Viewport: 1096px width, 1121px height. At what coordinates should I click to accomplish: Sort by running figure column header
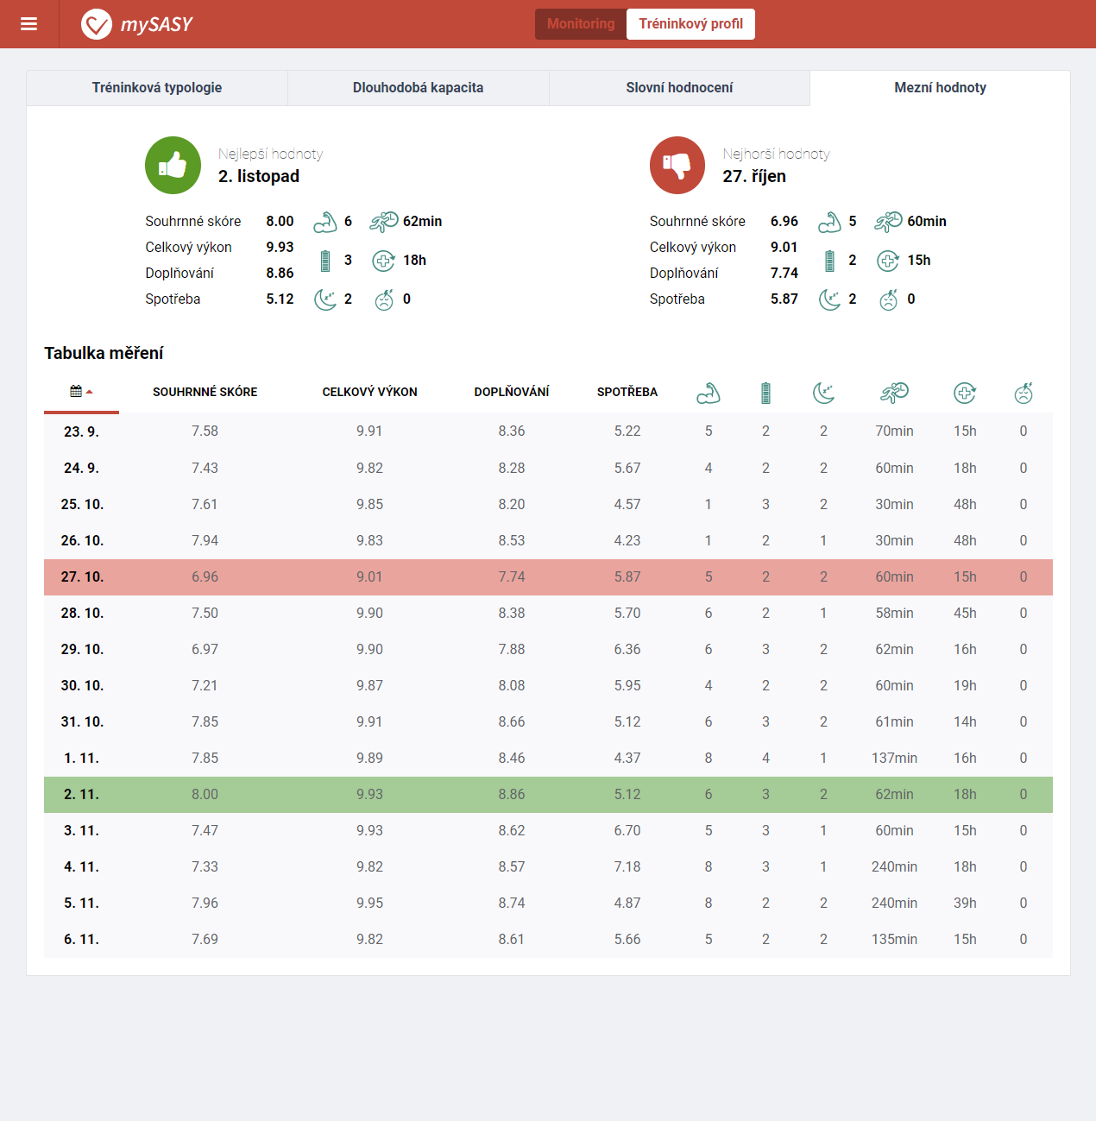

...

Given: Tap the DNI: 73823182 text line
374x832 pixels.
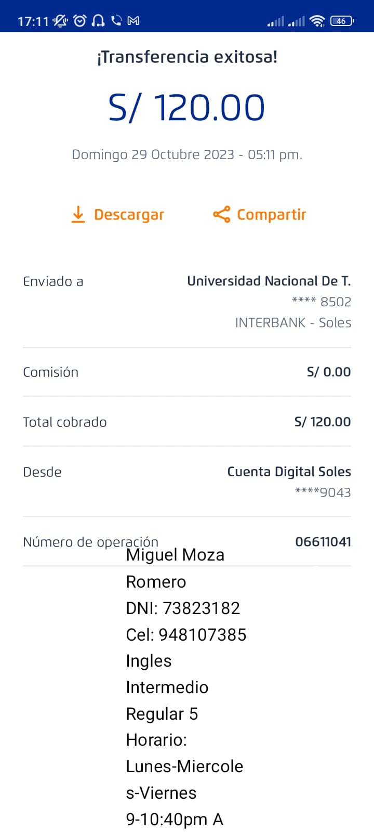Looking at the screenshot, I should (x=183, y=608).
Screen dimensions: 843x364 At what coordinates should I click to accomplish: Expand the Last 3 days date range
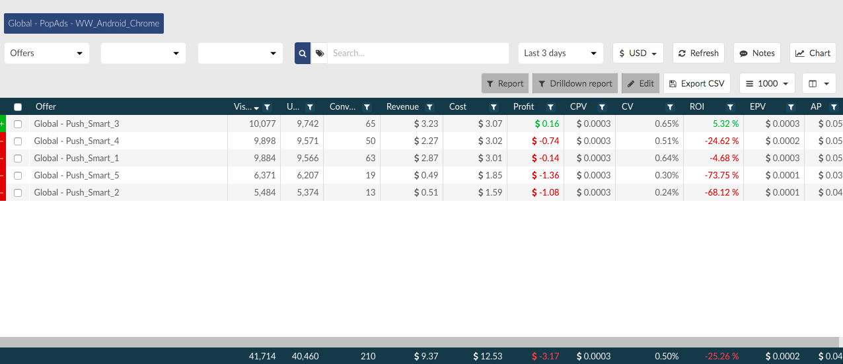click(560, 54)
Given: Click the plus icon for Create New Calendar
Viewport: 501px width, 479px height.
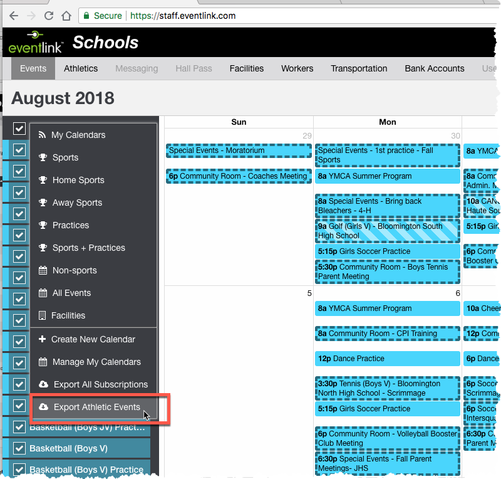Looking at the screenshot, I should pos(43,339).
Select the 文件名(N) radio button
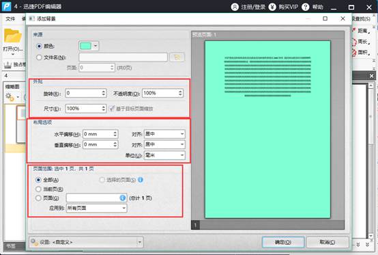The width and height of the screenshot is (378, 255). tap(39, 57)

What the task requires:
Only a number is expected in reply: how many lines of the entries hold the word "Given"?

Task result:
2